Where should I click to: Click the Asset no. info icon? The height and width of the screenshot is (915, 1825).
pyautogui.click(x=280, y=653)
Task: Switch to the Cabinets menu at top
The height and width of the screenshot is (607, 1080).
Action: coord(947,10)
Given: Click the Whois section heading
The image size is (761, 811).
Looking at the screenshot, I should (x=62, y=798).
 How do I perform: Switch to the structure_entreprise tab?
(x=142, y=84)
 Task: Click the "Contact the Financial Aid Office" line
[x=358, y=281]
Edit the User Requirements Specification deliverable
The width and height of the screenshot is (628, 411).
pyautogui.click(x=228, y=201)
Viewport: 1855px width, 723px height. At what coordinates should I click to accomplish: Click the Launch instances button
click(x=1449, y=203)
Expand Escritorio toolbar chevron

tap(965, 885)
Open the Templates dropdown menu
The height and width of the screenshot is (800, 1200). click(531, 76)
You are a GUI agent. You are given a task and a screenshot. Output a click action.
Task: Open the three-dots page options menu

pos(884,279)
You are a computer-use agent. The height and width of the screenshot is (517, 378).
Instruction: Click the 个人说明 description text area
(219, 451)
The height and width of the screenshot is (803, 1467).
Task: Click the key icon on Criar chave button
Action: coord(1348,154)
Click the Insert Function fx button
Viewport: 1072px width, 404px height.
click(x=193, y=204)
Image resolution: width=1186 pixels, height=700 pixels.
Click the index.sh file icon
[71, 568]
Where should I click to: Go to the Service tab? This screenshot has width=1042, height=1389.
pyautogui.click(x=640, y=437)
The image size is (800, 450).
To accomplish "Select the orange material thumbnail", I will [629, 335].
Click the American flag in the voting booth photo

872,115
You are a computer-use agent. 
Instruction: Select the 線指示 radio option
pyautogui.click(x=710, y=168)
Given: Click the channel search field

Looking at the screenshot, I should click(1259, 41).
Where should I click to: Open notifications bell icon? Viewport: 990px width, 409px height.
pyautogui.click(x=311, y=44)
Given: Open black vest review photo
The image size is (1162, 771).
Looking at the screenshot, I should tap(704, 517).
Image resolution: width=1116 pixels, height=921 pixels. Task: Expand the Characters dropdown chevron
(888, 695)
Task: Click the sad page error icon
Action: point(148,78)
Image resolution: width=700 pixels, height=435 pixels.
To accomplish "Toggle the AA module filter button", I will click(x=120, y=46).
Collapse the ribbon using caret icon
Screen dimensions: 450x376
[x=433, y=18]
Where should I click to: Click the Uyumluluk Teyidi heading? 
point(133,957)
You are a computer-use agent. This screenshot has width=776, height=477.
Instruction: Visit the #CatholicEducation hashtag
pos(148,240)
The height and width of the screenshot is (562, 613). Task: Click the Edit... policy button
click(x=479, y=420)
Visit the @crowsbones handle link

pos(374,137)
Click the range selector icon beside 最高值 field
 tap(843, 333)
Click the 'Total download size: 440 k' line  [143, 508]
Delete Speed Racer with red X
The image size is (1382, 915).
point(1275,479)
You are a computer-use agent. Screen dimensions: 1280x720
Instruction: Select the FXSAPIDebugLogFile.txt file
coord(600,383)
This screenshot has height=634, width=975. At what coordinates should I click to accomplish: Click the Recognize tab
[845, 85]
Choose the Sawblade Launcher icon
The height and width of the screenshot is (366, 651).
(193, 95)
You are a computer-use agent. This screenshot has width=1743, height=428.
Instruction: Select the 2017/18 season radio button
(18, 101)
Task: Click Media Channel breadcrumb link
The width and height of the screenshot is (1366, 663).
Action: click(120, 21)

+++

▶ [Your goal]: Every record should be given again exactly.

▶ [Task output]:
Where should I click to: Click the Asset no. info icon? The height and width of the screenshot is (915, 1825).
pyautogui.click(x=280, y=653)
Task: Switch to the Cabinets menu at top
The height and width of the screenshot is (607, 1080).
Action: coord(947,10)
Given: Click the Whois section heading
The image size is (761, 811).
Looking at the screenshot, I should (x=62, y=798).
 How do I perform: Switch to the structure_entreprise tab?
(x=142, y=84)
 Task: Click the "Contact the Financial Aid Office" line
[x=358, y=281]
Edit the User Requirements Specification deliverable
The width and height of the screenshot is (628, 411).
pyautogui.click(x=228, y=201)
Viewport: 1855px width, 723px height. At what coordinates should I click to accomplish: Click the Launch instances button
click(x=1449, y=203)
Expand Escritorio toolbar chevron

tap(965, 885)
Open the Templates dropdown menu
The height and width of the screenshot is (800, 1200). click(531, 76)
You are a GUI agent. You are given a task and a screenshot. Output a click action.
Task: Open the three-dots page options menu

pos(884,279)
You are a computer-use agent. The height and width of the screenshot is (517, 378).
Instruction: Click the 个人说明 description text area
(219, 451)
The height and width of the screenshot is (803, 1467).
Task: Click the key icon on Criar chave button
Action: coord(1348,154)
Click the Insert Function fx button
Viewport: 1072px width, 404px height.
click(x=193, y=204)
Image resolution: width=1186 pixels, height=700 pixels.
Click the index.sh file icon
[71, 568]
Where should I click to: Go to the Service tab? This screenshot has width=1042, height=1389.
pyautogui.click(x=640, y=437)
The image size is (800, 450).
To accomplish "Select the orange material thumbnail", I will [629, 335].
Click the American flag in the voting booth photo

872,115
You are a computer-use agent. 
Instruction: Select the 線指示 radio option
pyautogui.click(x=710, y=168)
Given: Click the channel search field

Looking at the screenshot, I should click(1259, 41).
Where should I click to: Open notifications bell icon? Viewport: 990px width, 409px height.
pyautogui.click(x=311, y=44)
Given: Open black vest review photo
The image size is (1162, 771).
Looking at the screenshot, I should tap(704, 517).
Image resolution: width=1116 pixels, height=921 pixels. Task: Expand the Characters dropdown chevron
(888, 695)
Task: Click the sad page error icon
Action: point(148,78)
Image resolution: width=700 pixels, height=435 pixels.
To accomplish "Toggle the AA module filter button", I will click(x=120, y=46).
Collapse the ribbon using caret icon
Screen dimensions: 450x376
[x=433, y=18]
Where should I click to: Click the Uyumluluk Teyidi heading? 
point(133,957)
You are a computer-use agent. This screenshot has width=776, height=477.
Instruction: Visit the #CatholicEducation hashtag
pos(148,240)
The height and width of the screenshot is (562, 613). Task: Click the Edit... policy button
click(x=479, y=420)
Visit the @crowsbones handle link

pos(374,137)
Click the range selector icon beside 最高值 field
 tap(843, 333)
Click the 'Total download size: 440 k' line  [143, 508]
Delete Speed Racer with red X
The image size is (1382, 915).
point(1275,479)
You are a computer-use agent. Screen dimensions: 1280x720
Instruction: Select the FXSAPIDebugLogFile.txt file
coord(600,383)
This screenshot has height=634, width=975. At what coordinates should I click to accomplish: Click the Recognize tab
[845, 85]
Choose the Sawblade Launcher icon
The height and width of the screenshot is (366, 651).
(193, 95)
You are a computer-use agent. This screenshot has width=1743, height=428.
Instruction: Select the 2017/18 season radio button
(18, 101)
Task: Click Media Channel breadcrumb link
The width and height of the screenshot is (1366, 663).
Action: click(120, 21)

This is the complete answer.